After the call, Pataki raced to an appearance on CNBC to further push his anti-online gaming stance.
“It’s my interest to prevent online gambling from exploding across this country,” Pataki told host Sara Eisen. “I think it will have a tremendous impact on families. It will have a negative impact on jobs.”
The real question is if anyone is listening.
Capitol Hill shows no signs of acting on two bills that would legalize and federally regulate some forms of online gaming. A bill draft floating through the House of Representatives calling for a federal ban can’t find a sponsor.

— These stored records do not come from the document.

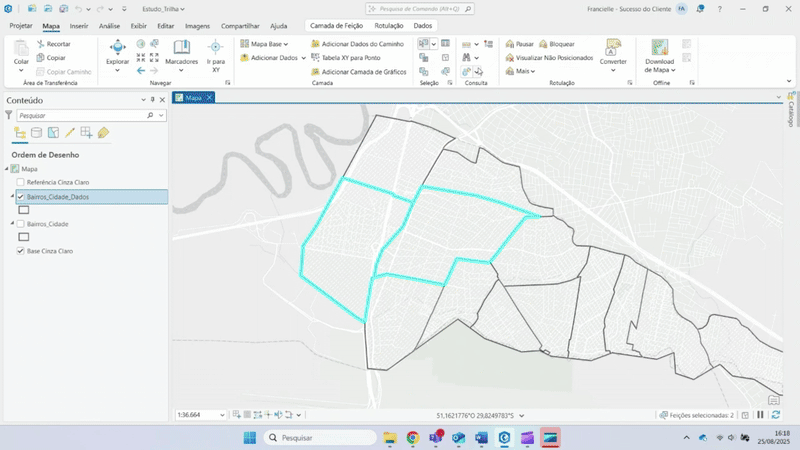Image resolution: width=800 pixels, height=450 pixels.
Task: Select the list by editing pencil icon
Action: (x=70, y=133)
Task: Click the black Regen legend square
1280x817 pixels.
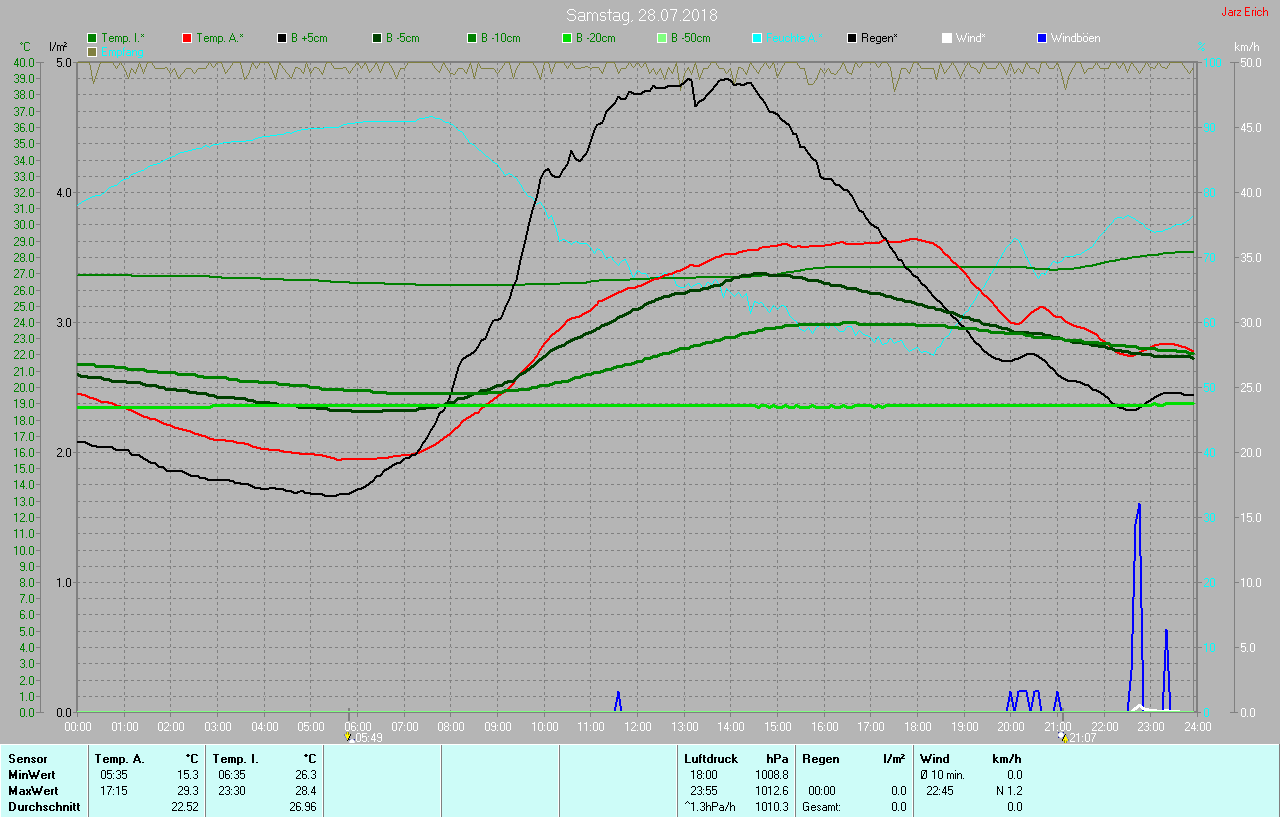Action: (x=852, y=38)
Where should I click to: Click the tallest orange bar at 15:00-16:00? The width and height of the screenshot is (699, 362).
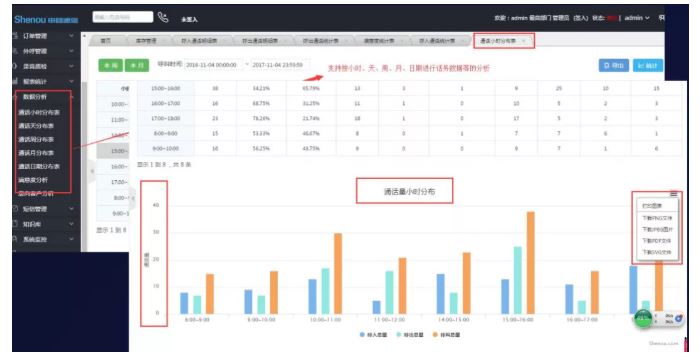click(x=530, y=263)
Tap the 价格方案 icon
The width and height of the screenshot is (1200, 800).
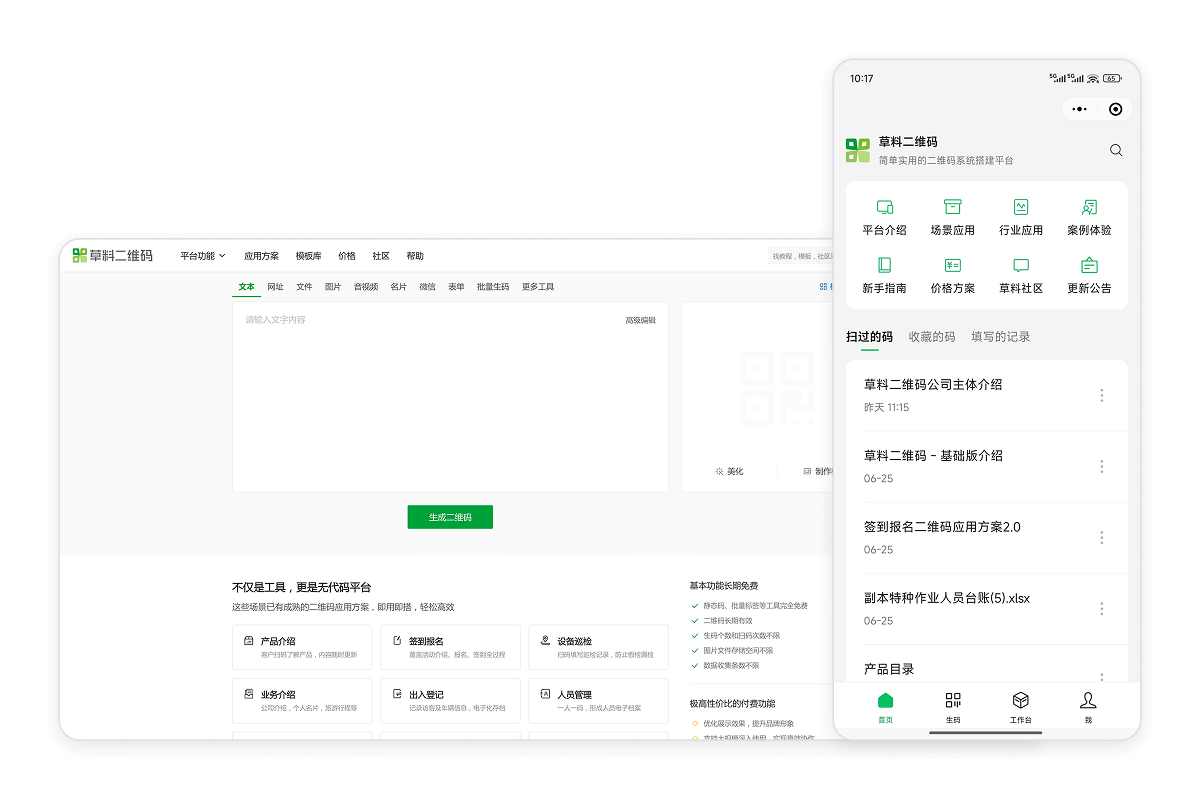[x=952, y=266]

The three states offering online wagering aren’t filling the drop boxes with revenue. New Jersey’s six online casinos produced just less than $9.5 million in January, far below analysts’ projections of $12 million to $15 million a month.
Unless other states legalize online gaming, the activity won’t be profitable.
That’s not stopping Adelson and his coalition from frightening the masses.
The group unleashed its first Web advertisement, an 80-second spot that highlighted the FBI’s warning of criminal networks using gambling websites for illegal acts.
The message was somewhat of a cross between the awful Ben Affleck-Justin Timberlake movie “Runner, Runner” and “Reefer Madness,” the ’30s-era propaganda film that melodramatically exploited the dangers of marijuana use.
“Reefer Madness” is a cult classic because of its absurdity, especially today as states move to legalize the drug for medical and recreational use.
Unless the coalition comes up with more than scare tactics, its arguments will be just as ineffective.